The Company’s effective tax rate was a benefit of 59.9% on a pre-tax loss for the three months ended September 30, 2016, and an expense of 31.3% on pre-tax income for the nine months ended September 30, 2016. These rates differed from the federal statutory rate of 35% primarily due to benefits associated with research and development tax credits, tax deductions for domestic production activities, state and local taxes, and the effect of nondeductible expenses including certain compensation and meals and entertainment.
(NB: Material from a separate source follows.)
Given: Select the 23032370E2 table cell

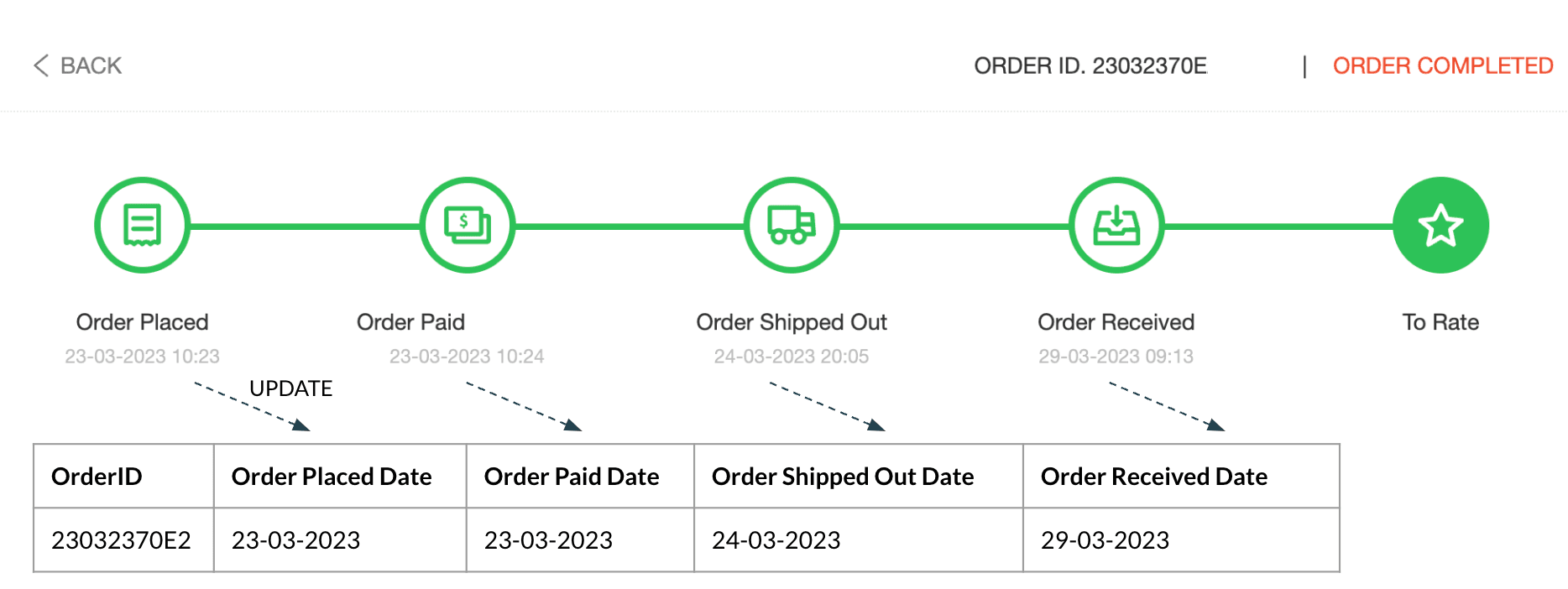Looking at the screenshot, I should [x=121, y=540].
The Company’s effective tax rate of 38.1% for the three months ended September 30, 2015 differed from the federal statutory rate of 35% primarily due to state and local taxes and the effect of nondeductible expenses including certain compensation and meals and entertainment. The Company’s effective tax rate of 34.4% for the nine months ended September 30, 2015 differed from the federal statutory rate of 35% primarily due to the reversal of a valuation allowance on certain state tax net operating losses and other deferred tax assets as a result of a change in tax status of one of the Company's subsidiaries in the second quarter of 2015, other state and local taxes and the effect of nondeductible expenses including certain compensation and meals and entertainment.
Deferred income taxes reflect the net tax effects of temporary differences between the financial reporting and tax bases of assets and liabilities and are measured using the enacted tax rates and laws that will be in effect when such differences are expected to reverse. Valuation allowances recorded on the balance sheet dates are necessary in cases where management believes that it is more likely than not that some portion or all of the deferred tax assets will not be realized.
As of September 30, 2016, the Company is subject to U.S. Federal income tax examinations for the tax years 2013 through 2015, and to non-U.S. income tax examinations for the tax years 2007 through 2015. In addition, the Company is subject to state and local income tax examinations in various jurisdictions for the tax years 2007 through 2015. The final outcome of these examinations is not yet determinable. However, the Company anticipates that adjustments to the unrecognized tax benefits, if any, will not result in a material change to the results of operations or financial condition.
At September 30, 2016, the Company had $4.5 million of unrecognized tax benefits, all of which would affect the Company's effective tax rate if recognized. At December 31, 2015, the Company had $3.6 million of unrecognized tax benefits, all of which would affect the Company’s effective tax rate if recognized.
The Company's policy for recording interest and penalties associated with audits is to record such items as a component of income or loss before income taxes. Penalties, if any, are recorded in Other expenses and interest paid or received is recorded in Debt interest expense and Interest, net, respectively, on the Consolidated Statements of Operations.